家庭医学館 「膀胱尿管逆流症」の解説
ぼうこうにょうかんぎゃくりゅうしょう【膀胱尿管逆流症 Vesicoureteral Reflux】
膀胱尿管逆流とは、膀胱内の尿が尿管内に逆流する現象をいいます。
ふつうは、膀胱内の尿は、尿管と膀胱の移行部にある逆流防止機構によって、尿管内に逆流するようなことはありません。
細菌のまざった汚い膀胱内の尿が、尿管を介して腎盂(じんう)へ逆流することにより、腎盂腎炎(じんうじんえん)(「腎盂腎炎(腎盂炎)」)がひきおこされます。腎盂腎炎をおこした子どものうち、約40%に、膀胱尿管逆流がみられます。
膀胱尿管逆流は、尿管が膀胱に入り込む部分が弱くなったためにおこる原発性のものと、生まれつきの神経筋の異常や尿路閉塞(にょうろへいそく)などの基礎疾患によって膀胱機能が障害されている二次性のものに分けられます。
[症状]
くり返しおこる尿路感染症や水腎症(すいじんしょう)(「先天性水腎症」)の原因を調べることで発見されます。
また、腎臓が小さいこと(低形成腎)や、ほかの腎尿路の形態異常(多嚢胞性異形成腎など)の詳しい検査で見つかることもあります。
[検査と診断]
超音波検査や排尿時膀胱尿道造影(はいにょうじぼうこうにょうどうぞうえい)で診断します。
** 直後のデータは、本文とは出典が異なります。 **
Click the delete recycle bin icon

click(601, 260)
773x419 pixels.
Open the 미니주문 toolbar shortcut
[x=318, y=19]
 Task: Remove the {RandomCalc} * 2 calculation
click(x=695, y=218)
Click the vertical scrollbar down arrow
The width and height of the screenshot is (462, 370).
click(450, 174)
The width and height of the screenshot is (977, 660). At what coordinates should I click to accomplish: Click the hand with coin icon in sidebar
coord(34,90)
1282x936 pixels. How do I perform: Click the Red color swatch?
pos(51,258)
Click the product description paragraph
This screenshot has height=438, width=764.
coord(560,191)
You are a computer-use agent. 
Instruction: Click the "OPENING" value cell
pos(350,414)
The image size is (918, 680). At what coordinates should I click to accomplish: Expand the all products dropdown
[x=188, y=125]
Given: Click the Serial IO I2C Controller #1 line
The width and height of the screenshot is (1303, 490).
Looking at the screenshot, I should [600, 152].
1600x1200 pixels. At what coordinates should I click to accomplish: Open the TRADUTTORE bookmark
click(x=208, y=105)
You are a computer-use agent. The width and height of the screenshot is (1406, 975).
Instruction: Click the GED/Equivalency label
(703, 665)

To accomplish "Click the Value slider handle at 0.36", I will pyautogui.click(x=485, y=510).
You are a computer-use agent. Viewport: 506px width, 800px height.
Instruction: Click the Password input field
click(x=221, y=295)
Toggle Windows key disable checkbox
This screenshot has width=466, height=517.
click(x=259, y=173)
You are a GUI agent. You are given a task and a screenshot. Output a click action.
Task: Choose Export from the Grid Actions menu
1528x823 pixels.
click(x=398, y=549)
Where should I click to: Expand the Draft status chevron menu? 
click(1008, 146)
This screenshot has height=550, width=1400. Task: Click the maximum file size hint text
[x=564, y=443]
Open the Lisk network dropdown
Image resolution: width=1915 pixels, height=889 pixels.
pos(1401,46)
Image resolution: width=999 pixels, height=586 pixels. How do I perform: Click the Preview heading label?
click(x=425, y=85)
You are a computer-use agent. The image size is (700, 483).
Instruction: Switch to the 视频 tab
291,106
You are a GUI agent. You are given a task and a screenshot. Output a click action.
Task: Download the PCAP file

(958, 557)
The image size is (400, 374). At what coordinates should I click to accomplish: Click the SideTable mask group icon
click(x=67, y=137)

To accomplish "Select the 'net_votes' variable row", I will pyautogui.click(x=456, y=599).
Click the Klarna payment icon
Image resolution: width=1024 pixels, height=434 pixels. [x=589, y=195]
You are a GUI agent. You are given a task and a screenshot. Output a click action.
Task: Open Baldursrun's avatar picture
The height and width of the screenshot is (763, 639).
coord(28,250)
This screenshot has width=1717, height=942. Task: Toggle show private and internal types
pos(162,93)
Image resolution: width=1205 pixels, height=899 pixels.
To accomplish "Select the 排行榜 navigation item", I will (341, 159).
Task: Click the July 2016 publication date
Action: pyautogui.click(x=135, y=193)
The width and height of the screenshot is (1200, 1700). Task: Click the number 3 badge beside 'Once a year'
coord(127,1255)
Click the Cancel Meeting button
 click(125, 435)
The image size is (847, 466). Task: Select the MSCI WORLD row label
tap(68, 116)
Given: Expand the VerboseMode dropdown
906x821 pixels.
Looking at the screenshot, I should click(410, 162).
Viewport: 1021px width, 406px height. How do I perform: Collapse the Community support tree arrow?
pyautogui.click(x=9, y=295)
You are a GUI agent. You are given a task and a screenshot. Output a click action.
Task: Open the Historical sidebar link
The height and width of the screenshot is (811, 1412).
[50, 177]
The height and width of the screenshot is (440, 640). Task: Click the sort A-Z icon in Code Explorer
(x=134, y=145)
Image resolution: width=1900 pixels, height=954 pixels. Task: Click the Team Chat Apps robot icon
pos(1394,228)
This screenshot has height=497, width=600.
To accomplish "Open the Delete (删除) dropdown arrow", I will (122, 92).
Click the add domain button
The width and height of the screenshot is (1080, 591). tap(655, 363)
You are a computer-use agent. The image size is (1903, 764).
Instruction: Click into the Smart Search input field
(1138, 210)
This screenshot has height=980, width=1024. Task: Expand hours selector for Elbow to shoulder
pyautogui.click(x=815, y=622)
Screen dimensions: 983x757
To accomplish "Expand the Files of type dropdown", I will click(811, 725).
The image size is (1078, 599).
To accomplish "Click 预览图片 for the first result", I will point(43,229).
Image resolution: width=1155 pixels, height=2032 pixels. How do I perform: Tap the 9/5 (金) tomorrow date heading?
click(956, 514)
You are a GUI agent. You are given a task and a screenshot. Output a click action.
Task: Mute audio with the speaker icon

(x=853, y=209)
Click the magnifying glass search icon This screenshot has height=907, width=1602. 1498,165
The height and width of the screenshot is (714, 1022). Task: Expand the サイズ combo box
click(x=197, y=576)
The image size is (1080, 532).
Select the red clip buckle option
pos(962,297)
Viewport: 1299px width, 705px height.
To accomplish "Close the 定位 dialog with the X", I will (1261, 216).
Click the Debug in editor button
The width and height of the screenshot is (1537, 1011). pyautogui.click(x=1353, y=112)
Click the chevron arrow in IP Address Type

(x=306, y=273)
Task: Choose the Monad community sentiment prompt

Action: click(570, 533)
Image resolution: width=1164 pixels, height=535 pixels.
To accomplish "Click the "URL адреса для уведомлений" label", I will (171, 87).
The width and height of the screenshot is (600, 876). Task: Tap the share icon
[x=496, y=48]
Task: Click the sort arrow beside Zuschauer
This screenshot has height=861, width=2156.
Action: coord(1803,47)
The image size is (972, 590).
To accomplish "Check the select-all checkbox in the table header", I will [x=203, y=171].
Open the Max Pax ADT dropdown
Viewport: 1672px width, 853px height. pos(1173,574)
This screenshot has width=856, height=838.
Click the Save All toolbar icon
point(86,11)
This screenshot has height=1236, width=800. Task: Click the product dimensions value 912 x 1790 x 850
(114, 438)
逆流が高度でないと、超音波検査だけでは発見はむずかしいものです。
逆流の程度を正確に調べるには、排尿時膀胱尿道造影が必要です。
膀胱尿管逆流の重症度は、国際分類によって、つぎのように5段階に分けられています。
Ⅰ度 逆流が尿管だけにみられるもの。
Ⅱ度 逆流が尿管、腎盂、腎杯(じんぱい)まであるが、広がっていないもの。
Ⅲ度 尿管、腎盂、腎杯が少し広がっていて、中等度の逆流があるもの。
Ⅳ度 尿管に中等度の拡張と蛇行(だこう)がみられ、腎盂腎杯も中等度に拡張しているもの。
Ⅴ度 尿管が高度拡張、蛇行していて、腎盂腎杯の拡張も著しく、乳頭(にゅうとう)といわれる構造が破壊されている状態にあるもの。
以上のうち、Ⅳ度およびⅤ度の逆流が高度逆流と考えられています。
[治療]
膀胱尿管逆流は、年齢が若いほど、そしてその程度が軽いほど、自然に消失することが知られています。
そのため、少量の抗生物質を夜1回使用することによって、尿路感染症を予防しながら、経過を観察します。
ただし、発見時にすでに逆流の程度がひどく、あるいは抗生物質の少量予防投与にもかかわらず、尿路感染をくり返す場合には、逆流防止術といった手術を行ないます。
膀胱尿管逆流症は、放置しておいても自然に消失するものもある反面、進行性に腎実質の瘢痕(はんこん)、萎縮(いしゅく)(このような病態を逆流性腎症(ぎゃくりゅうせいじんしょう)といいます)をおこし、末期腎不全などの重篤(じゅうとく)な状態になることもあります。
そのため、早期に診断すること、適切な管理と治療を行なうことがきわめて重要なのです。